## [YOUR GOAL]
The reply should hold every line of the data, unchanged and complete.

═════ DATA FOR THIS EXERCISE ═════

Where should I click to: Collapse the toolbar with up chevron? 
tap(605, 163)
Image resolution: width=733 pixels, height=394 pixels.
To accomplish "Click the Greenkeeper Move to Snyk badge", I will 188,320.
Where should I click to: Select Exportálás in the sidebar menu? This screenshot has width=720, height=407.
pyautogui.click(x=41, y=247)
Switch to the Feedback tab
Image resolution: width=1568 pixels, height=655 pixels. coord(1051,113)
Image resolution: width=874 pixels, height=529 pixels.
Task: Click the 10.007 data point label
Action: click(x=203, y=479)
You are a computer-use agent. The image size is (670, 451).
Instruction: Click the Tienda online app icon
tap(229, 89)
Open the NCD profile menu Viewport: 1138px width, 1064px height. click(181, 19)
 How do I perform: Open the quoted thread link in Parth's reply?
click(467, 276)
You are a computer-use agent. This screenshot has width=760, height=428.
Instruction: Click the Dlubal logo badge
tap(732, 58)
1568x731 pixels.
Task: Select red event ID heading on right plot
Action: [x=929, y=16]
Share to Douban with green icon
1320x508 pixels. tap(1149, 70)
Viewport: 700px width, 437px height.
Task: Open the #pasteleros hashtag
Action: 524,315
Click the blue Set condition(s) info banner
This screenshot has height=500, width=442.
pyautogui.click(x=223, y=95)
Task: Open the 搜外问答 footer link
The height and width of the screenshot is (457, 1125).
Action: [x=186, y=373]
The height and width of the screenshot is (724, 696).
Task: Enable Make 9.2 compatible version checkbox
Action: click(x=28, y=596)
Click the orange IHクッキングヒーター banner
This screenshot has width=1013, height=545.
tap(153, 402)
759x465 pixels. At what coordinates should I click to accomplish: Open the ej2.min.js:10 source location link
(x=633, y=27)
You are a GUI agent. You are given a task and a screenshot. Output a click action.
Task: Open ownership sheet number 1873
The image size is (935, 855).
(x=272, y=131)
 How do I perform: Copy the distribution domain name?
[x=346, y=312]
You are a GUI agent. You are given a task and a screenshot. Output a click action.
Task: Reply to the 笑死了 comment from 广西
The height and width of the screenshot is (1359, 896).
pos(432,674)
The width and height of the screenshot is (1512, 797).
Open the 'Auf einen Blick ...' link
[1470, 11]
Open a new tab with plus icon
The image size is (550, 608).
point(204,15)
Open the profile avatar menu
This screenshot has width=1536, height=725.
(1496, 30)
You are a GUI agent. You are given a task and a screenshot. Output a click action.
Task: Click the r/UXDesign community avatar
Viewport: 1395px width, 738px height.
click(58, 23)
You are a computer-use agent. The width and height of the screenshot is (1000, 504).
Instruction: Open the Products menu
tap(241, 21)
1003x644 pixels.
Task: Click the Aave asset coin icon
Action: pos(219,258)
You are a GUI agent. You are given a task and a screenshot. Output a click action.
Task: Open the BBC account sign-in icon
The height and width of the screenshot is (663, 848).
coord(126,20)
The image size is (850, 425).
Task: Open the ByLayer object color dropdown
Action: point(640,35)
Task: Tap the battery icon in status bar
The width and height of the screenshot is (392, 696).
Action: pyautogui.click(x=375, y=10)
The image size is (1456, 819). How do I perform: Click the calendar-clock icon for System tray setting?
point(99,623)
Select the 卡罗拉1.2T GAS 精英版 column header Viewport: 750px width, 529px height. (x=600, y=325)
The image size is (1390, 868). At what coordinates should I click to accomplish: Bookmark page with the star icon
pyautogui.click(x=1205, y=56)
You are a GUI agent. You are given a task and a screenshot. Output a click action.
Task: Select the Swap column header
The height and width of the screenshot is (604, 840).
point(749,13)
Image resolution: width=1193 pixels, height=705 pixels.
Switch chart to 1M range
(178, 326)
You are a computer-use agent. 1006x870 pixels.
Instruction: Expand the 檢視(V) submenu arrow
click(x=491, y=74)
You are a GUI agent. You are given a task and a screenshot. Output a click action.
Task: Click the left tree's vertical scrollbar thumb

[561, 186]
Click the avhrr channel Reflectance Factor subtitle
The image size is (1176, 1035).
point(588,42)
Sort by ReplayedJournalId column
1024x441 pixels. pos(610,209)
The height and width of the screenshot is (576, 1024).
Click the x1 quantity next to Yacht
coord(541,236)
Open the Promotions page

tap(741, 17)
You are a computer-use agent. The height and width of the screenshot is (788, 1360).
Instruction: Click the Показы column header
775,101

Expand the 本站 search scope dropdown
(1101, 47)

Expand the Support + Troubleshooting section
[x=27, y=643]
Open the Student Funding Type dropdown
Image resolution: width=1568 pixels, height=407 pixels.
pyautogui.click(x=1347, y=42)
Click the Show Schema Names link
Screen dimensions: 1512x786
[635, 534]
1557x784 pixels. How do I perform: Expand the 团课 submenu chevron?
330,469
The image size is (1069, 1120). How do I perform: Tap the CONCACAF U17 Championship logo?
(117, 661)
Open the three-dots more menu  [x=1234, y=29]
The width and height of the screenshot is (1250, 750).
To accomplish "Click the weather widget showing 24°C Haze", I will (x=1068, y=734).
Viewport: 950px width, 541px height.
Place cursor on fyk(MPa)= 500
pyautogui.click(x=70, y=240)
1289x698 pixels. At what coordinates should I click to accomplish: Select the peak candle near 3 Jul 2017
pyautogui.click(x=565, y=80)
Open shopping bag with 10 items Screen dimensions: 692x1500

═════

## [OUTPUT OF THE TASK]
Where should I click to: Collapse the toolbar with up chevron? 
tap(605, 163)
Image resolution: width=733 pixels, height=394 pixels.
To accomplish "Click the Greenkeeper Move to Snyk badge", I will 188,320.
Where should I click to: Select Exportálás in the sidebar menu? This screenshot has width=720, height=407.
pyautogui.click(x=41, y=247)
Switch to the Feedback tab
Image resolution: width=1568 pixels, height=655 pixels. coord(1051,113)
Image resolution: width=874 pixels, height=529 pixels.
Task: Click the 10.007 data point label
Action: click(x=203, y=479)
You are a computer-use agent. The image size is (670, 451).
Instruction: Click the Tienda online app icon
tap(229, 89)
Open the NCD profile menu Viewport: 1138px width, 1064px height. click(181, 19)
 How do I perform: Open the quoted thread link in Parth's reply?
click(467, 276)
You are a computer-use agent. This screenshot has width=760, height=428.
Instruction: Click the Dlubal logo badge
tap(732, 58)
1568x731 pixels.
Task: Select red event ID heading on right plot
Action: [x=929, y=16]
Share to Douban with green icon
1320x508 pixels. tap(1149, 70)
Viewport: 700px width, 437px height.
Task: Open the #pasteleros hashtag
Action: 524,315
Click the blue Set condition(s) info banner
This screenshot has height=500, width=442.
pyautogui.click(x=223, y=95)
Task: Open the 搜外问答 footer link
The height and width of the screenshot is (457, 1125).
Action: [x=186, y=373]
The height and width of the screenshot is (724, 696).
Task: Enable Make 9.2 compatible version checkbox
Action: click(x=28, y=596)
Click the orange IHクッキングヒーター banner
This screenshot has width=1013, height=545.
tap(153, 402)
759x465 pixels. At what coordinates should I click to accomplish: Open the ej2.min.js:10 source location link
(x=633, y=27)
You are a GUI agent. You are given a task and a screenshot. Output a click action.
Task: Open ownership sheet number 1873
The image size is (935, 855).
(x=272, y=131)
 How do I perform: Copy the distribution domain name?
[x=346, y=312]
You are a GUI agent. You are given a task and a screenshot. Output a click action.
Task: Reply to the 笑死了 comment from 广西
The height and width of the screenshot is (1359, 896).
pos(432,674)
The width and height of the screenshot is (1512, 797).
Open the 'Auf einen Blick ...' link
[1470, 11]
Open a new tab with plus icon
The image size is (550, 608).
point(204,15)
Open the profile avatar menu
This screenshot has width=1536, height=725.
(1496, 30)
You are a GUI agent. You are given a task and a screenshot. Output a click action.
Task: Click the r/UXDesign community avatar
Viewport: 1395px width, 738px height.
click(58, 23)
You are a computer-use agent. The width and height of the screenshot is (1000, 504).
Instruction: Open the Products menu
tap(241, 21)
1003x644 pixels.
Task: Click the Aave asset coin icon
Action: pos(219,258)
You are a GUI agent. You are given a task and a screenshot. Output a click action.
Task: Open the BBC account sign-in icon
The height and width of the screenshot is (663, 848).
coord(126,20)
The image size is (850, 425).
Task: Open the ByLayer object color dropdown
Action: point(640,35)
Task: Tap the battery icon in status bar
The width and height of the screenshot is (392, 696).
Action: pyautogui.click(x=375, y=10)
The image size is (1456, 819). How do I perform: Click the calendar-clock icon for System tray setting?
point(99,623)
Select the 卡罗拉1.2T GAS 精英版 column header Viewport: 750px width, 529px height. (x=600, y=325)
The image size is (1390, 868). At what coordinates should I click to accomplish: Bookmark page with the star icon
pyautogui.click(x=1205, y=56)
You are a GUI agent. You are given a task and a screenshot. Output a click action.
Task: Select the Swap column header
The height and width of the screenshot is (604, 840).
point(749,13)
Image resolution: width=1193 pixels, height=705 pixels.
Switch chart to 1M range
(178, 326)
You are a computer-use agent. 1006x870 pixels.
Instruction: Expand the 檢視(V) submenu arrow
click(x=491, y=74)
You are a GUI agent. You are given a task and a screenshot. Output a click action.
Task: Click the left tree's vertical scrollbar thumb

[561, 186]
Click the avhrr channel Reflectance Factor subtitle
The image size is (1176, 1035).
point(588,42)
Sort by ReplayedJournalId column
1024x441 pixels. pos(610,209)
The height and width of the screenshot is (576, 1024).
Click the x1 quantity next to Yacht
coord(541,236)
Open the Promotions page

tap(741, 17)
You are a computer-use agent. The height and width of the screenshot is (788, 1360).
Instruction: Click the Показы column header
775,101

Expand the 本站 search scope dropdown
(1101, 47)

Expand the Support + Troubleshooting section
[x=27, y=643]
Open the Student Funding Type dropdown
Image resolution: width=1568 pixels, height=407 pixels.
pyautogui.click(x=1347, y=42)
Click the Show Schema Names link
Screen dimensions: 1512x786
[635, 534]
1557x784 pixels. How do I perform: Expand the 团课 submenu chevron?
330,469
The image size is (1069, 1120). How do I perform: Tap the CONCACAF U17 Championship logo?
(117, 661)
Open the three-dots more menu  [x=1234, y=29]
The width and height of the screenshot is (1250, 750).
To accomplish "Click the weather widget showing 24°C Haze", I will (x=1068, y=734).
Viewport: 950px width, 541px height.
Place cursor on fyk(MPa)= 500
pyautogui.click(x=70, y=240)
1289x698 pixels. At what coordinates should I click to accomplish: Select the peak candle near 3 Jul 2017
pyautogui.click(x=565, y=80)
Open shopping bag with 10 items Screen dimensions: 692x1500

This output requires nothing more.